Training faster-rcnn on multiple gpus on single node

I am getting started with torch, and trying to understand the object detection support in it using https://pytorch.org/tutorials/intermediate/torchvision_tutorial.html

I am having trouble paralleilizing the faster-rcnn model. I get the following error when running train_one_epoch in engine.py,

RuntimeError: chunk expects at least a 1-dimensional tensor (chunk at /pytorch/aten/src/ATen/native/TensorShape.cpp:188)

What am I doing wrong?

I parallelized using the following,

backbone = torchvision.models.resnet50(pretrained=True) # commented out torch.flatten
backbone.avgpool = torch.nn.Identity()
backbone.fc = torch.nn.Identity()
backbone.out_channels = 2048

model = FasterRCNN(backbone=backbone,
rpn_anchor_generator=anchor_generator,
box_roi_pool=roi_align,
num_classes=81)

device = torch.device(“cuda”) if torch.cuda.is_available() else torch.device(“cpu”)
model.to(device)
parallel_model = torch.nn.DataParallel(model) # need to first freeze batch norm

Debugging with pdb seems to suggest that it is trying to scatter “image_id” in the target dictionary. I thought I was applying torch.nn.DataParallel in the wrong place, so looked at https://github.com/pytorch/vision/blob/master/references/detection/train.py, but it seems fine.
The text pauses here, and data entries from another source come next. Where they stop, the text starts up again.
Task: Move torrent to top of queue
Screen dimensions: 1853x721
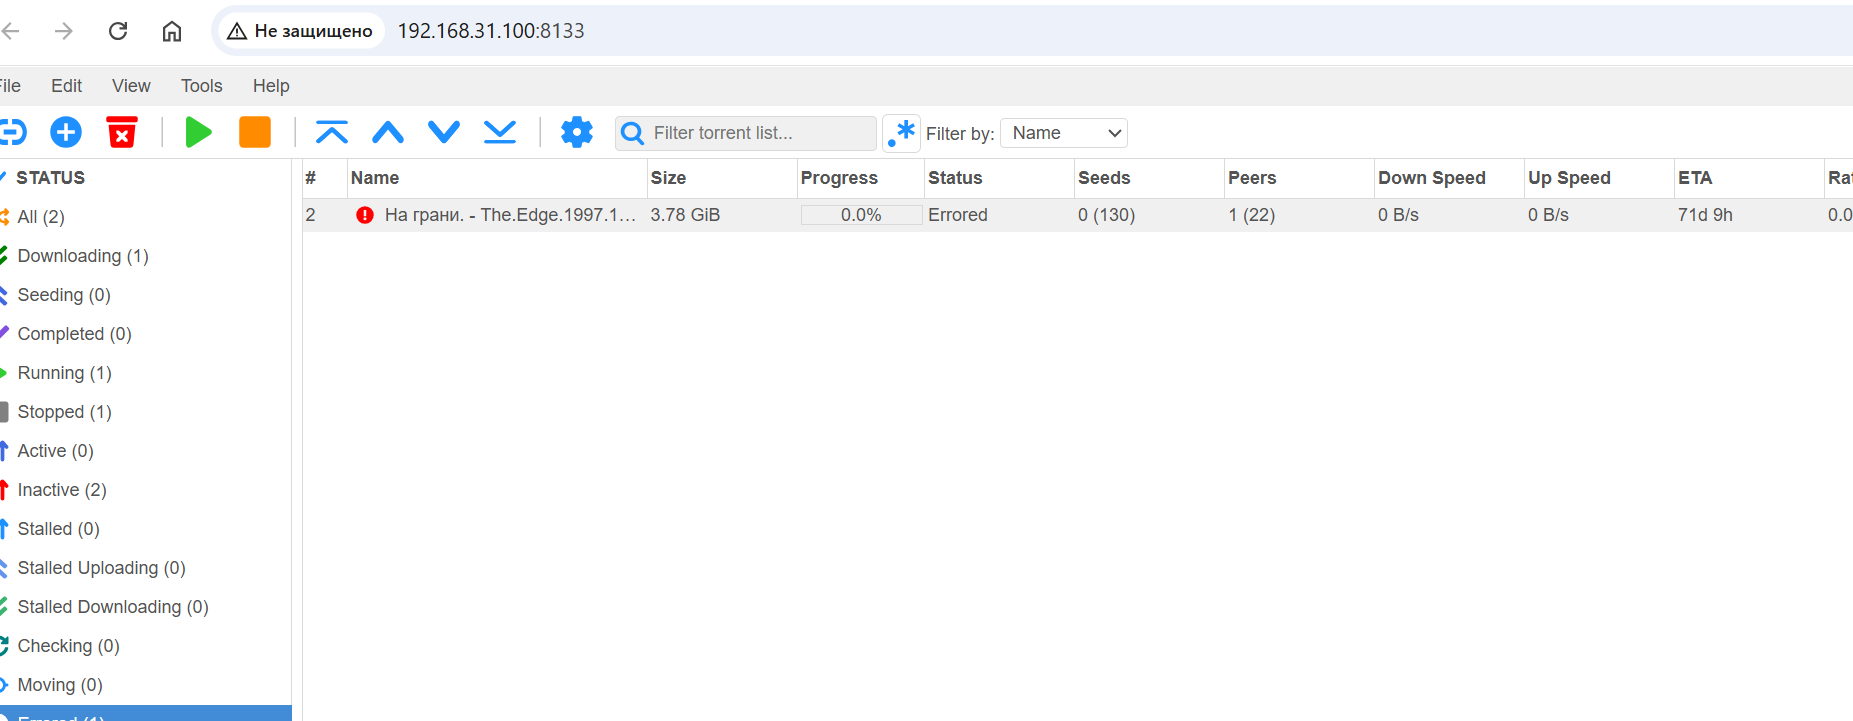Action: [332, 132]
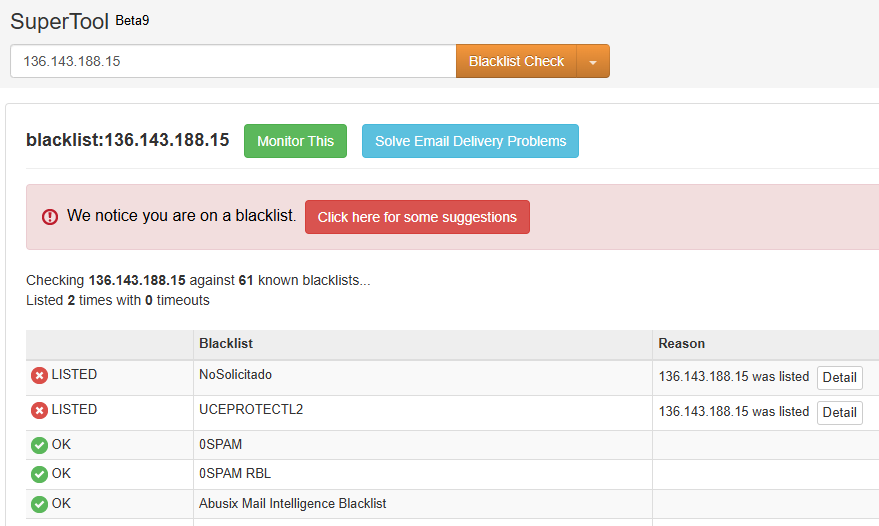
Task: Focus the IP address input field
Action: pyautogui.click(x=233, y=61)
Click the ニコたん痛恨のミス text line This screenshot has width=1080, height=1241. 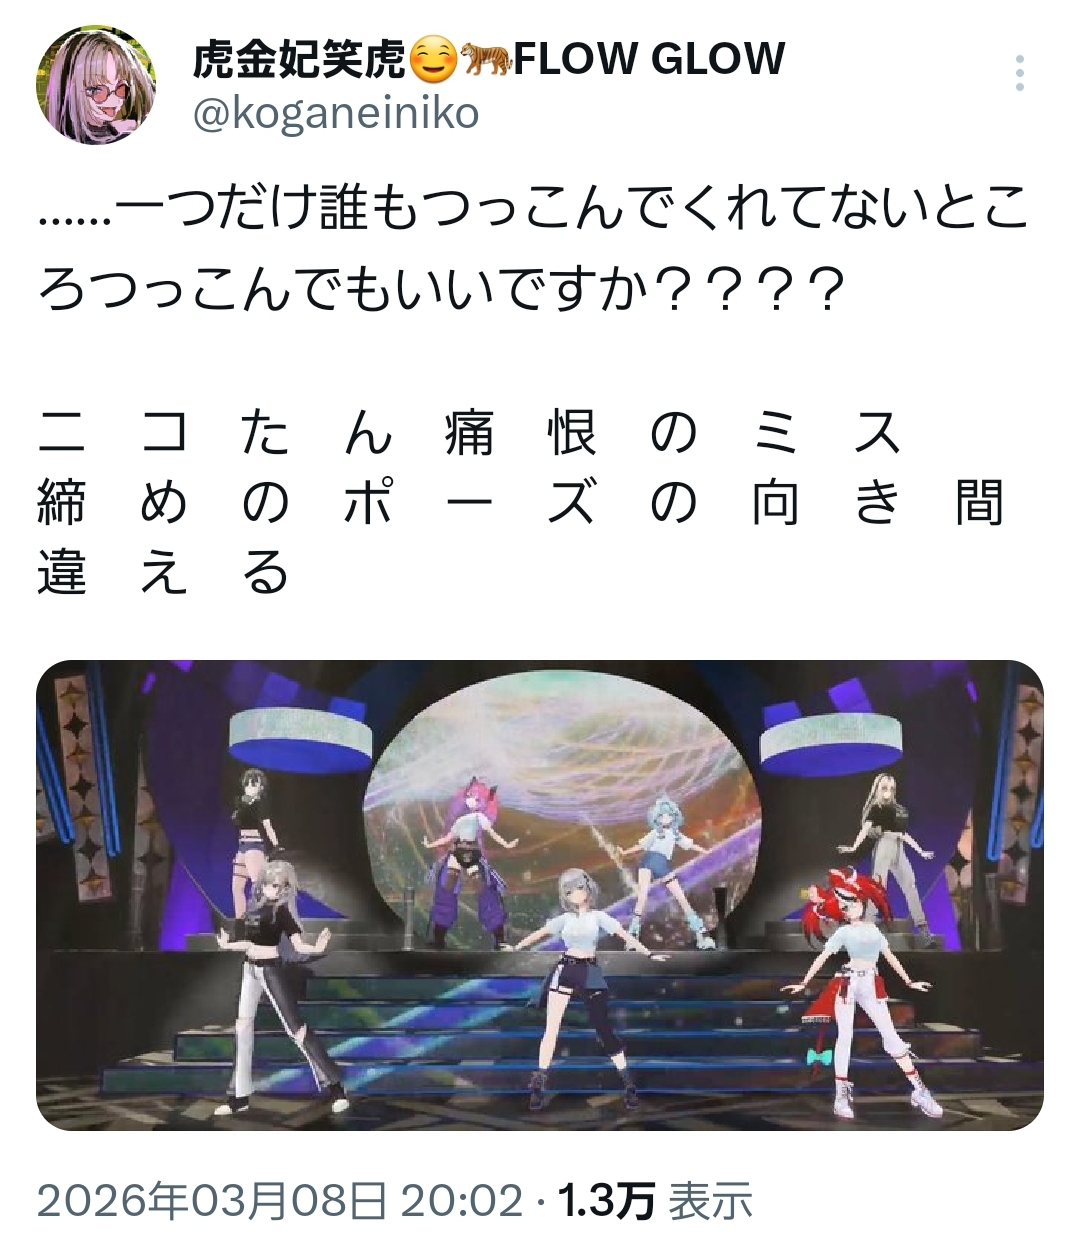click(x=470, y=434)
I also unsuccessfully tried using torch.nn.parallel.DistributedDataParallel in the following way,
torch.distributed.init_process_group(backend=‘nccl’, world_size=1, rank=0)
parallel_model = torch.nn.parallel.DistributedDataParallel(model, device_ids=[0])
python3 -m torch.distributed.launch --nproc_per_node=1 --use_env train_faster_rcnn.py

1 Like

Could you post the shapes of the data you are passing to the model after wrapping it in nn.DataParallel?
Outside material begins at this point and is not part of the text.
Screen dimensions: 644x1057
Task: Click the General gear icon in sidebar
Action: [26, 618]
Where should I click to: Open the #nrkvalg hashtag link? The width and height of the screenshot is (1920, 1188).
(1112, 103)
On line 27 in “train_one_epoch” in “engine.py”, just after,

“for images, targets in metric_logger.log_every(data_loader, print_freq, header):”

(Pdb) p type(images)
<class ‘tuple’>
(Pdb) p type(targets)
<class ‘tuple’>
(Pdb) p images[0].shape
torch.Size([3, 640, 426])
(Pdb) p images[1].shape
torch.Size([3, 427, 640])
(Pdb) p type(targets[0])
<class ‘dict’>
(Pdb) p targets[0].keys()
dict_keys([‘boxes’, ‘labels’, ‘image_id’, ‘area’, ‘iscrowd’])
(Pdb) p targets[0][‘boxes’]
tensor([[ 2.8600, 0.0000, 426.0000, 640.0000],
[122.5200, 2.1600, 412.2500, 395.6800],
[113.8600, 346.6700, 225.6200, 386.8300]])

I’m not sure, if nn.DataParallel works with tuples (of tensors or dicts).
CC @fmassa who might know, how to properly use data parallel for segmentation models.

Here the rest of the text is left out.